Can a trust be a beneficiary in another trust?

By M.L.Bhakta
Advocate & Solicitor
Reading Time 10 mins

Sometime back a CA friend of mine
specializing in tax planning, who normally consults me on legal issues before
formulating any tax saving plan, casually asked me whether I had an occasion to
consider the question as to whether a trust can be named to be one of the
beneficiaries of another trust.


My friend being conscientious and
thorough does not recommend to any client of his any tax saving plan unless he
is fully satisfied with all applicable legal and other issues.  He had some reservation on this question and
added that a particular Big Four CA firm was 
using this idea in its tax saving recommendations.  As I needed research to answer the point, I
could not respond to the inquiry spontaneously. 
The result of the research undertaken by me was quite interesting.  The purpose of this article is to share with
the readers of your esteemed journal the result of my research on the issue.

Required tasks:
A) In the article on trusts as beneficiaries, rewrite the passage from "The result of the" to "on the issue.", changing "research" to "investigation".
B) Continue the article on whether a trust can be a beneficiary of another trust from the point where it stops.

Given information:
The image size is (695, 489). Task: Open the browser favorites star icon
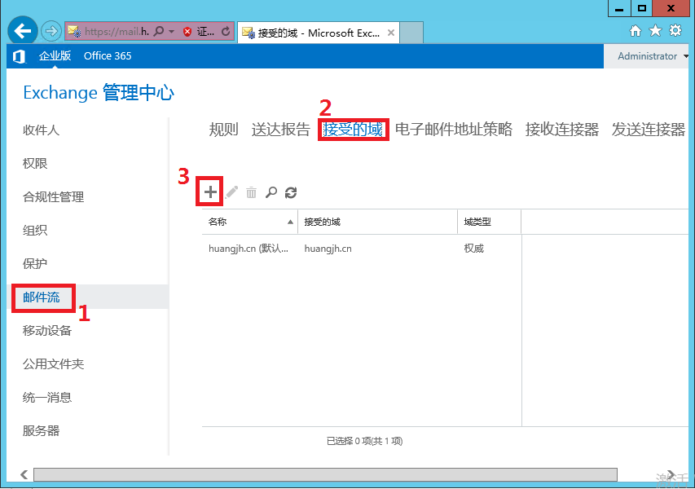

Responses per task:
A)
The result of the investigation undertaken by me was quite interesting.  The purpose of this article is to share with
the readers of your esteemed journal the result of my investigation on the issue.

B)
Section 9 to the Indian Trusts Act,
1882 provides that every person capable of holding property may be a
beneficiary.  Therefore, the two basic
requirements of being a beneficiary is that (i) the beneficiary should be a
person and (ii) should also be capable of holding property.


The term “person” is not defined in the
Indian Trusts Act.  It is therefore,
necessary to look at the definition of the term under the General Clauses Act,
1897.  The said Act defines a large
number of words and expression and such definitions apply to all Central Acts
and Regulations thereunder. The said Act defines the term ‘a person’ to include
any company or association or body of individuals, whether incorporated or
not.  Even the Indian Penal Code, 1860
which also defines the term “person” gives same definition of the term to
include any company or association or a body of persons whether incorporated or
not.  It may be noted that both these
definitions are inclusive definitions and not exclusive. 

Therefore, to answer the question it is
necessary to determine whether a trust can be considered a “person”.


In the case of Abraham Memorial
Educational Trust  vs. C. Suresh Babu
reported in [2012] 175 Comp Cas 361 (Mad) the Madras High Court had occasion to
consider the meaning of the term “person”.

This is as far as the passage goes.